Time frame: Baseline (before first dose) and post-baseline (assessed throughout the treatment up to 1.9 years for sabatolimab and 4.9 years for sabatolimab in combination with spartalizumab)

Population: All patients who received at least one dose of assigned single agent sabatolimab, or at least one full or partial dose of assigned combination sabatolimab+spartalizumab and had a determinant baseline immunogenicity (IG) sample and at least one determinant post-baseline IG sample for assessing anti-sabatolimab antibodies. Determinant samples are defined as samples which are not unevaluable (where unevaluable = sample where assay is not available).

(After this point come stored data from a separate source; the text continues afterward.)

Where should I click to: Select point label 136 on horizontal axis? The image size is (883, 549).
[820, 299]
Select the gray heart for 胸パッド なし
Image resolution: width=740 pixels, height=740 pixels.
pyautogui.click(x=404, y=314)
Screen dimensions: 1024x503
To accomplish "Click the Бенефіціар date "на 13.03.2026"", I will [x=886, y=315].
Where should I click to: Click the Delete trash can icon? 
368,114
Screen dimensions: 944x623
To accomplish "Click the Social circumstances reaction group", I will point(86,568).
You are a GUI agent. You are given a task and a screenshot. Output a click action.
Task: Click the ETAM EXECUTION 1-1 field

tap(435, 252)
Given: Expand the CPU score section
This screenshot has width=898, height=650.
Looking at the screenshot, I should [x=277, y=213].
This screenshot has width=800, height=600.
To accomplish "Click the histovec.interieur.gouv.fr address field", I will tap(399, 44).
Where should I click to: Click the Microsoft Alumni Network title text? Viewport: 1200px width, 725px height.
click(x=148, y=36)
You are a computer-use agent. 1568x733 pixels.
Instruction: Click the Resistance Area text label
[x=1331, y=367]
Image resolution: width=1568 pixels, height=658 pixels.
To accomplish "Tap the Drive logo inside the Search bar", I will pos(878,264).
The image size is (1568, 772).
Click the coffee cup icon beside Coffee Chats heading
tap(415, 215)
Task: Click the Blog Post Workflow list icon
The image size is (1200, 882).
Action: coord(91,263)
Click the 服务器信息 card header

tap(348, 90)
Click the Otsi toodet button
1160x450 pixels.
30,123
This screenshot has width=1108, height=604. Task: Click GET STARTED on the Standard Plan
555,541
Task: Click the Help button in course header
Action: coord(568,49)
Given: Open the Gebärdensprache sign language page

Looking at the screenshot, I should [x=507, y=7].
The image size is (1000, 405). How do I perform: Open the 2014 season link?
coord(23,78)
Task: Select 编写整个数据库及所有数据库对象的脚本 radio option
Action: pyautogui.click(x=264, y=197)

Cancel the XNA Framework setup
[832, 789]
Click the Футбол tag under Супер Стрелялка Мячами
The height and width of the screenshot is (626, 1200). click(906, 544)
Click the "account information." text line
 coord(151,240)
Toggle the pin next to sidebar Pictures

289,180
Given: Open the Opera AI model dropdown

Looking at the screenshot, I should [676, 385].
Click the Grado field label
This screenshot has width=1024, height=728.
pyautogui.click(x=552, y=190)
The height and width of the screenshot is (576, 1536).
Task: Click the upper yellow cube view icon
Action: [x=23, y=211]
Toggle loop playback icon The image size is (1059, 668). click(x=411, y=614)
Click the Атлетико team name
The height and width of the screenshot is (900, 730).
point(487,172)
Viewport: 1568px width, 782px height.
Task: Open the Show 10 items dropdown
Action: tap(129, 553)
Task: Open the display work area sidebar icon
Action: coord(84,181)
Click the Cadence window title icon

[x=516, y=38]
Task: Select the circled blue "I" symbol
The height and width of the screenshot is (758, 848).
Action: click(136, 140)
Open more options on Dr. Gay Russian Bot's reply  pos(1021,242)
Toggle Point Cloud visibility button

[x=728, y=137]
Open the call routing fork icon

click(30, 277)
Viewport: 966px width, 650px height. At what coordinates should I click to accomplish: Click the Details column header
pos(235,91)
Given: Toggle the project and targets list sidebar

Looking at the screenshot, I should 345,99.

Immunogenicity was evaluated in serum in a validated three-tiered assay approach. Samples were screened for potential anti-spartalizumab antibodies and positive screen results were confirmed using a confirmatory assay. For confirmed anti-drug antibodies (ADA) positive samples, titers were determined. Patient ADA status was defined as follows: * ADA-negative at baseline: ADA-negative sample at baseline * ADA-positive at baseline: ADA-positive sample at baseline * ADA-negative post-baseline: patient with ADA-negative sample at baseline and at least 1 post baseline determinant sample, all of which are ADA-negative samples * ADA-inconclusive post-baseline = patient who does not qualify as ADA-positive or ADA-negative * Treatment-induced ADA-positive = ADA-negative sample at baseline and at least 1 treatment-induced ADA-positive sample * Treatment-boosted ADA-positive = ADA-positive sample at baseline and at least 1 treatment-boosted ADA-positive sample

Time frame: Baseline (before first dose) and post-baseline (assessed throughout the treatment up to 4.9 years).

Population: All patients who received at least one full or partial dose of assigned combination sabatolimab+spartalizumab and had a determinant baseline immunogenicity (IG) sample and at least one determinant post-baseline IG sample for assessing anti-spartalizumab antibodies. Determinant samples are defined as samples which are not unevaluable (where unevaluable = sample where assay is not available).